Two former British soldiers are to be prosecuted for allegedly murdering an Official IRA commander in the North.
Joe McCann, 24, was shot dead in disputed circumstances in Belfast on April 15, 1972.
Soldier A, now aged 67, and Soldier C, 65, are surviving members of the Parachute Regiment patrol which fired on Mr McCann, prosecutors said.
The UK government said it would support any military personnel affected by the case.
The accused are likely to appear in court next year.
A Public Prosecution Service spokesman said: “Following a careful consideration of all the available evidence it has been decided to prosecute two men for the offence of murder.
“The decision was reached following an objective and impartial application of the test for prosecution that was conducted in accordance with the code for prosecutors and with the benefit of advice from senior counsel.”
Mr McCann had been one of the Official IRA’s most prominent activists in the early days of the Troubles.

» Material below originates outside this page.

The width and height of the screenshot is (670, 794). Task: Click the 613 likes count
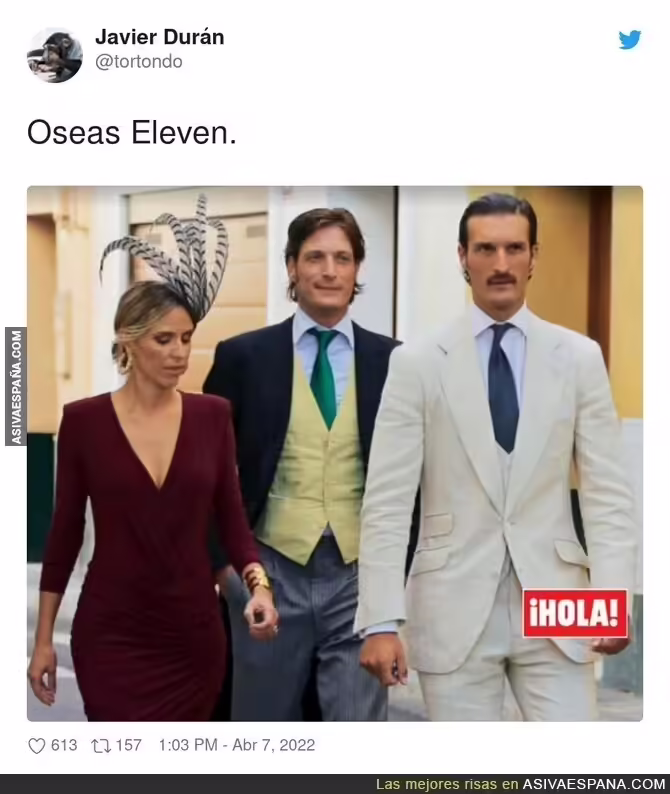(x=64, y=745)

He believed in creating a socialist Ireland and supported an “Army of the People” involved in social struggle, his family have said.
The veteran of Catholic civil rights protests was shot by an Army patrol in Joy Street in the Markets area of Belfast city centre.
A third member of the unit who fired at Mr McCann died in the intervening years, the PPS said.
The original RUC investigation was conducted in 1972 and a decision, based on the evidence available then, was taken not to prosecute any individual.
The Historical Enquiries Team was established to probe unresolved killings in Northern Ireland and carried out an investigation into Mr McCann’s death in 2012.